**Dataset entries:**
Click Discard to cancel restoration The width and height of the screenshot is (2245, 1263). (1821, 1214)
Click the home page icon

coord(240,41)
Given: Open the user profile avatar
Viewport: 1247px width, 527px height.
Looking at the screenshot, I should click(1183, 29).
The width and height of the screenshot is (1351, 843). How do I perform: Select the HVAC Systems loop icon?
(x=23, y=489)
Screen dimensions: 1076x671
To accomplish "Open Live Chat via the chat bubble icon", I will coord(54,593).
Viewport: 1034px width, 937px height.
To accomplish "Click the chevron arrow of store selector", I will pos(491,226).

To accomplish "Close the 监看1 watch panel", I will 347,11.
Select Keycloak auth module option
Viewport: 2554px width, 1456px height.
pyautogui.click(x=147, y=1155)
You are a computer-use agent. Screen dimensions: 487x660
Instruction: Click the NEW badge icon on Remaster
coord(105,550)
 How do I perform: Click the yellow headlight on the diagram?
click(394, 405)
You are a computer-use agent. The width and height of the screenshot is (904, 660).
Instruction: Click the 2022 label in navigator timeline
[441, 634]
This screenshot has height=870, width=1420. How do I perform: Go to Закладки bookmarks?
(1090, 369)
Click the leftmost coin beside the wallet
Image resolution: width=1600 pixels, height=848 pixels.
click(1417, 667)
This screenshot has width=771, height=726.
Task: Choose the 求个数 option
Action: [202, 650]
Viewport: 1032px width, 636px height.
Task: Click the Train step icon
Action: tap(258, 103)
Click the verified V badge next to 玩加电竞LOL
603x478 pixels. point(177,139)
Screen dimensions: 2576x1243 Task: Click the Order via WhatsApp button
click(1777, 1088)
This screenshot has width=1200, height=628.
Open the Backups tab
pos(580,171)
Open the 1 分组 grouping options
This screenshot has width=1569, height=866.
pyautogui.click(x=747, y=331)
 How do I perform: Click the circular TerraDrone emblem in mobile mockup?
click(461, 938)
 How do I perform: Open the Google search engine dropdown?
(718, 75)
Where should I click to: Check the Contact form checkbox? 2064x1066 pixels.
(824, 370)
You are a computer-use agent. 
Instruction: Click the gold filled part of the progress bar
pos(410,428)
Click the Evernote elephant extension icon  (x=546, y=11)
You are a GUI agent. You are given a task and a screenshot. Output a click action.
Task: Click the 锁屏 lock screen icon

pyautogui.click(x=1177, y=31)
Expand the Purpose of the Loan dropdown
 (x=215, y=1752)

**PROBLEM DETAILS:**
Write down again, exactly as given, only the lines above that fall from the line with "This screenshot has width=1200, height=628." to the line with "Click the Evernote", inclusive.

**TASK SOLUTION:**
This screenshot has width=1200, height=628.
Open the Backups tab
pos(580,171)
Open the 1 分组 grouping options
This screenshot has width=1569, height=866.
pyautogui.click(x=747, y=331)
 How do I perform: Click the circular TerraDrone emblem in mobile mockup?
click(461, 938)
 How do I perform: Open the Google search engine dropdown?
(718, 75)
Where should I click to: Check the Contact form checkbox? 2064x1066 pixels.
(824, 370)
You are a computer-use agent. 
Instruction: Click the gold filled part of the progress bar
pos(410,428)
Click the Evernote elephant extension icon  (x=546, y=11)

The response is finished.